Casi cien años sin una cédula que certificara su existencia, no le impidieron a esta longeva matrona encontrar la esencia de la vida en el placer de las cosas sencillas.
No recuerda exactamente cuándo nació. ¿Cédula? Nunca. ¿Sufragio?, peor. Siete hijos que no inscribió. Es que a la vida, parece decir Orfelina Ermita Vivero con la suya, no le imprime sentido el papel. Y ya son 95 años sobre el verdor de su tierra esmeraldeña.
Tiene dificultad para escuchar. “Deben hablarle muy cerca y duro para que pueda contestar”, explican sus hijos, nietos, amigos y vecinos. En su conversación, suave y pausada, a veces se detiene para preguntar de qué está hablando, pero mantiene una idea: “no tengo cédula, dicen que hace falta”.
“El día que decidió, al fin, obtenerla; se convirtió en una de las mujeres más famosas del cantón San Lorenzo, y un ejemplo para muchos”, asegura, convencida, Alba, una de sus hijas.
Fue el dos de agosto, un sábado de calor. A Orfelina la peinaron para la foto. En un moño recogieron su corto cabello, blanco y rizado. La engalanaron con su vestido favorito, cruzado con rayas verdes y moteado de flores amarillas. Además, por supuesto, un collar y aretes de ‘mullos’ multicolores.
Al salir de su casa, sus pasos eran lentos, los más de 30 grados en el aire tropical hacían estragos en su caminata. Llevaba un pañuelo blanco para limpiar el sudor de su frente y de sus manos. Una de sus hijas llevaba una silla para que descansara en la brigada de cedulación del Registro Civil.

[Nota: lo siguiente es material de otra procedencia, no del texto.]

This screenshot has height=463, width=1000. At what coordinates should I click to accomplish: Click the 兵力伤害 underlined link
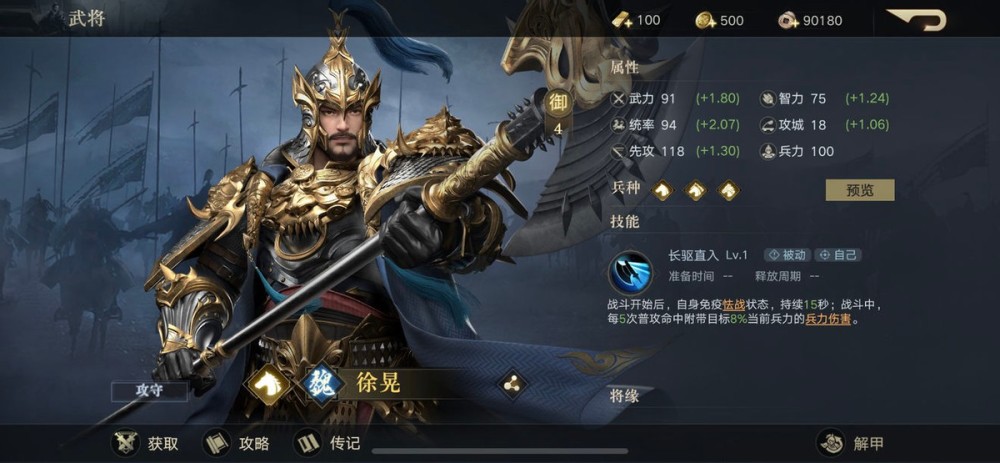point(828,320)
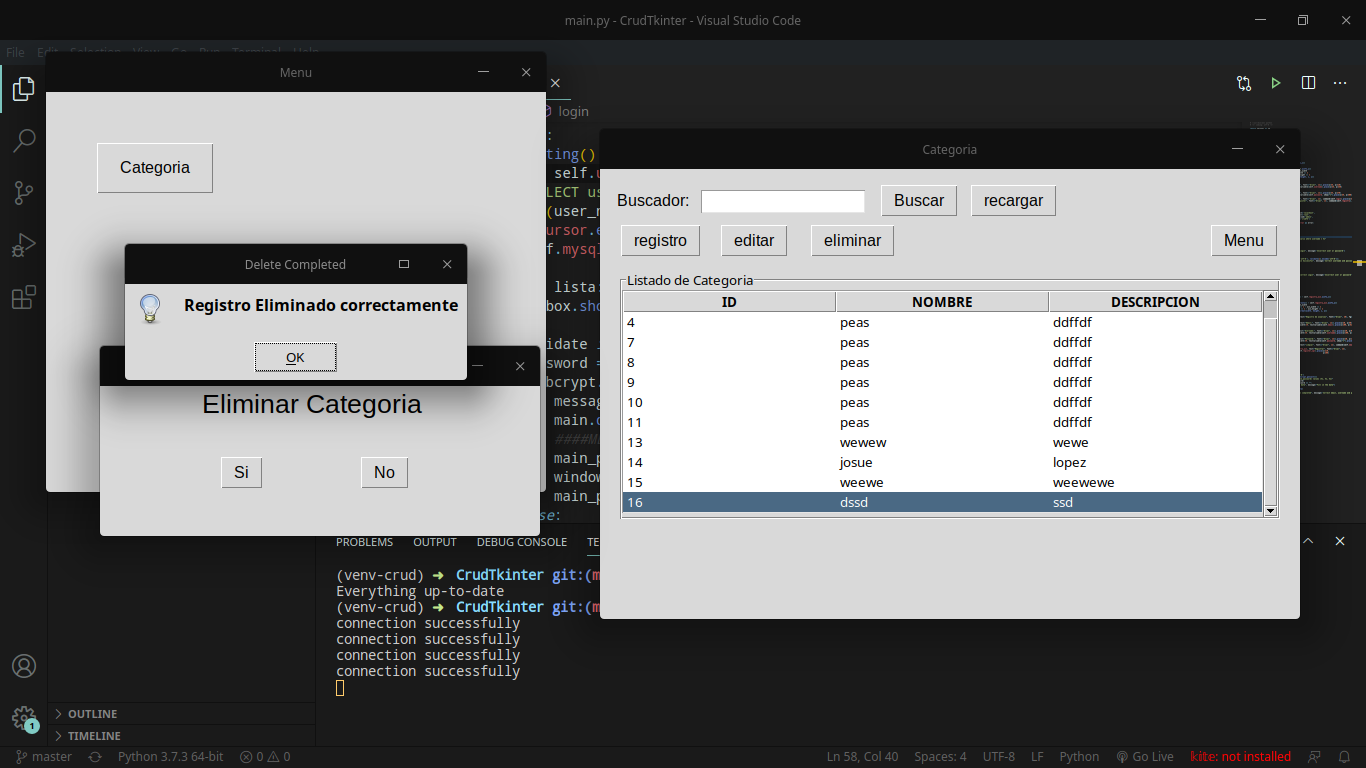Open the Extensions view
Viewport: 1366px width, 768px height.
click(x=24, y=297)
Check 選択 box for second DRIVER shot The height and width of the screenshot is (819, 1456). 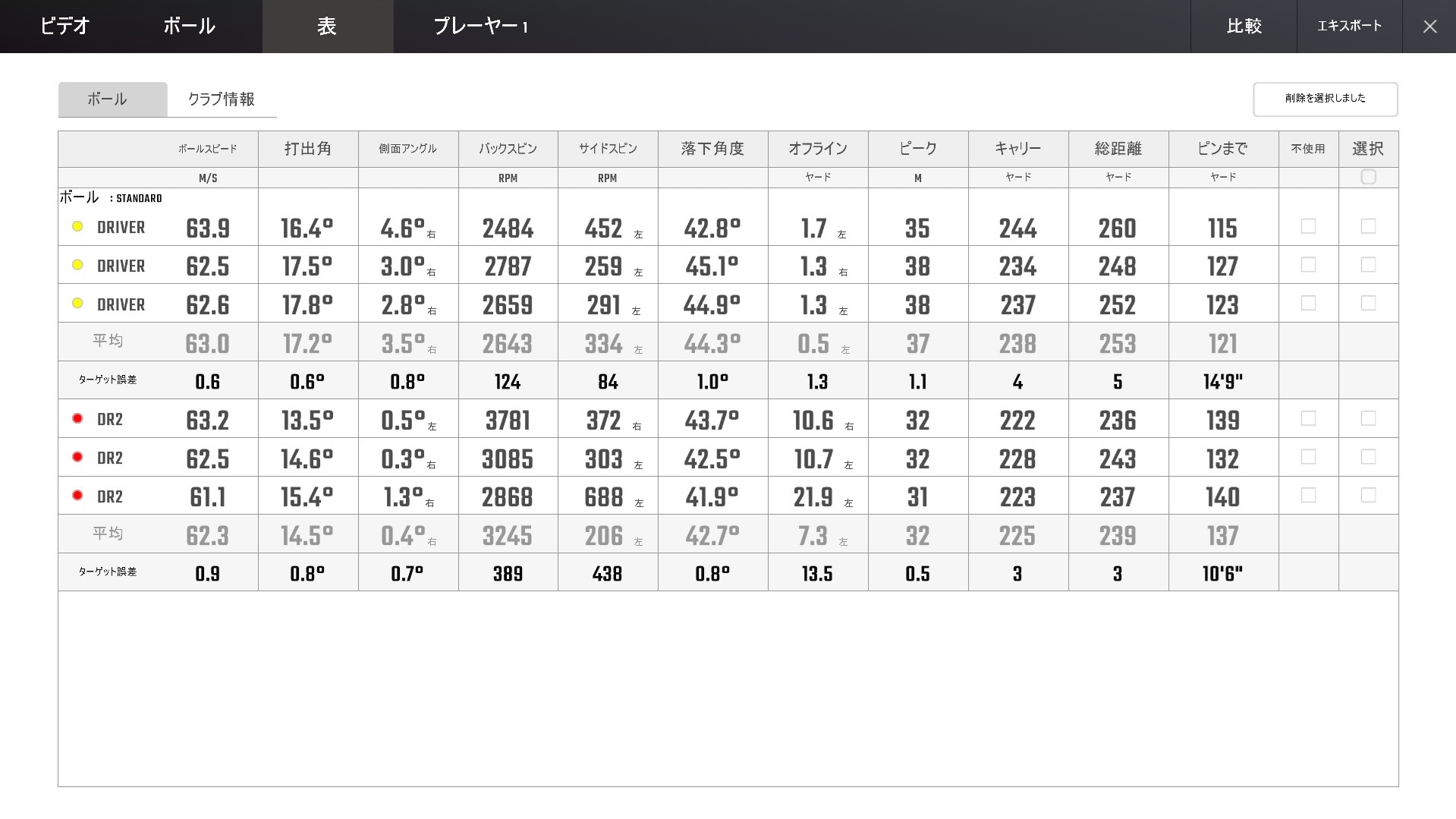point(1368,264)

Después de tres horas de espera, sonreía por fin frente a la cámara. Apenas mostró sus encías y clic, la foto estuvo lista. Unos dedos arrugados, temblorosos, marcaron con tinta sobre el papel oficial, el signo de una existencia que no necesitó de oficialidad para ser y crecer. Pero no firmó, “nunca aprendí a hacerlo”, dice. En menos de cinco minutos, con su cédula en mano, se “sabe” según las estadísticas que está viva y que es ciudadana ecuatoriana.
Mientras personal del Ejército y del Registro Civil sentaban a Orfelina en una silla y le entregaban su cédula, una de sus hijas, María Juana Ortiz, comentaba sonriente: “no perderé la oportunidad de verla sufragar en los próximos comicios”.

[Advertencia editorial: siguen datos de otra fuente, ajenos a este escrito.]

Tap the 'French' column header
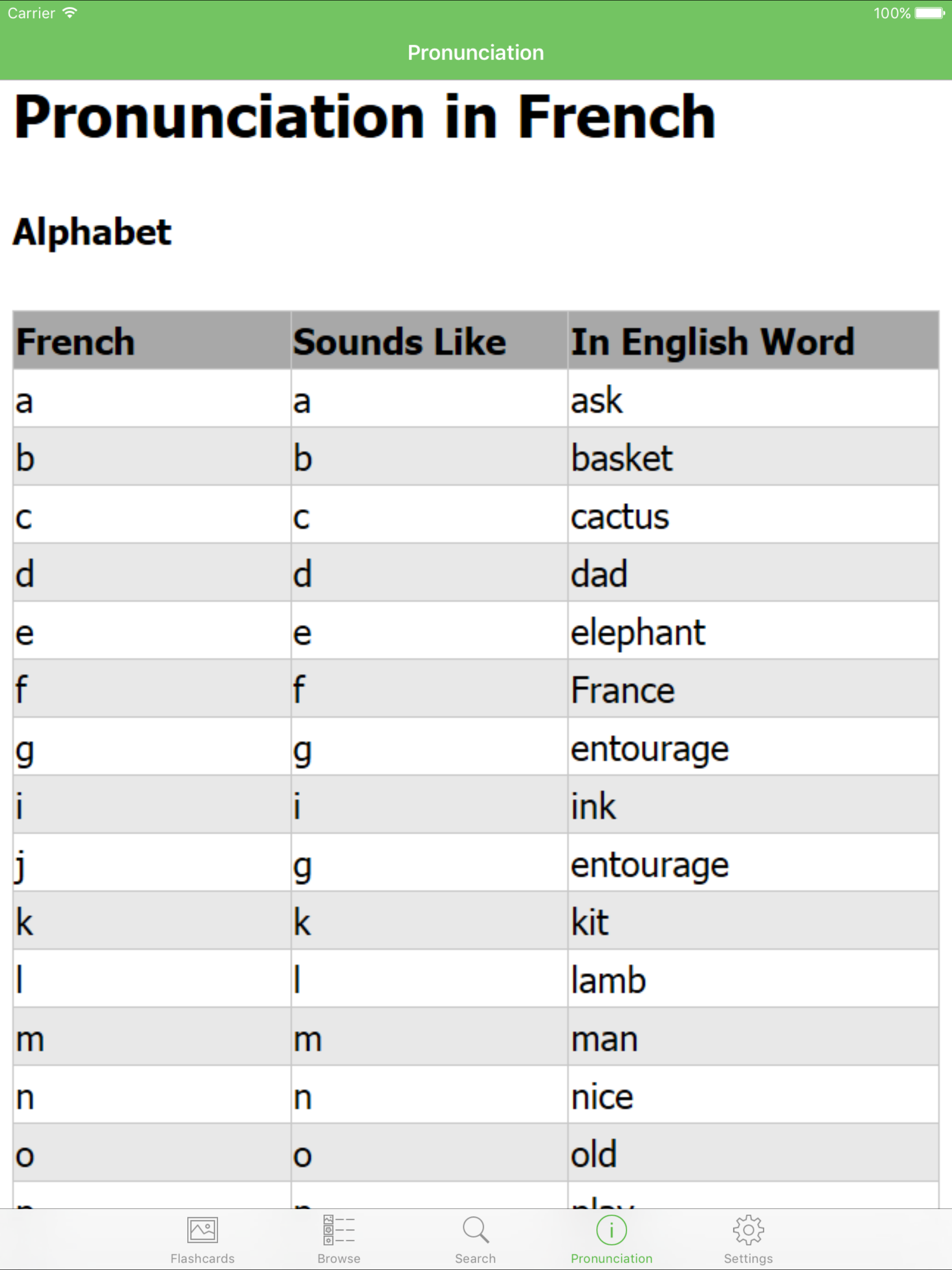 pos(75,342)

Ese día, la vieja matrona se convirtió en toda una estrella: cámaras fotográficas, de televisión y hasta funcionarios del Gobierno se acercaron para abrazarla. Pero el relámpago de la fama dura, como se sabe, quince minutos. Luego hay que regresar al hogar.
Debido a sus dificultades para caminar en las calles de tierra y piedra, Orfelina y su hija toman un pequeño ‘taxi pirata’ que, por un dólar, traslada a la nueva ciudadana hacia el barrio “El Carmen”, entre las calles Santiago y Bogotá, detrás de la “cancha vieja”.
“El día que decidió, al fin, obtener su cédula; se convirtió en una de las mujeres más famosas del cantón San Lorenzo”
En su casa de paredes cariadas, por cuyos huecos se filtra el viento, todos quieren ver la cédula. Orfelina solo quiere sentarse y tomar algo para refrescarse.
Ya en casa, se apodera de su bastón de madera y se acerca a ‘sus santos’, que se encuentran en un pequeño altar, tras la puerta, sobre una mesa cubierta con un mantel. Sobre ella hay varias estampitas, entre las que resaltan la de la Virgen de Las Lajas (Ipiales-Colombia), La Merced, San Antonio y San Martín.
La piel de la matrona, dicen sus hijas, es sana porque se alimentaba bien cuando joven. Ahora extraña la comida de monte (guantas, tigrillos y armadillo). A veces “quiero comer rico, pero ya no hay, solo pollo, pollo y verde”, se queja, mientras recuerda que en la selva de Esmeraldas y en el manglar se encontraba de todo.
El que sí dejó secuelas en su salud fue el trabajo en la minería artesanal. Ahora debe soportar agudos dolores en sus extremidades, algunos retorcijones en el estómago, y ha perdido la vista de su ojo izquierdo.
Pero sus dolencias no limitan su alegría. Cuando hay ‘encocado’, se come todo. Cuando hay que bailar al son de la marimba, al pulso de un tambor fragoroso o, incluso, del reggaeton que de vez en cuando le enseña su nieta, se apoya en su bastón de madera gastada. Esa es la esencia verdadera de la vida, sin papeleos. La vida, al margen del “registro oficial”.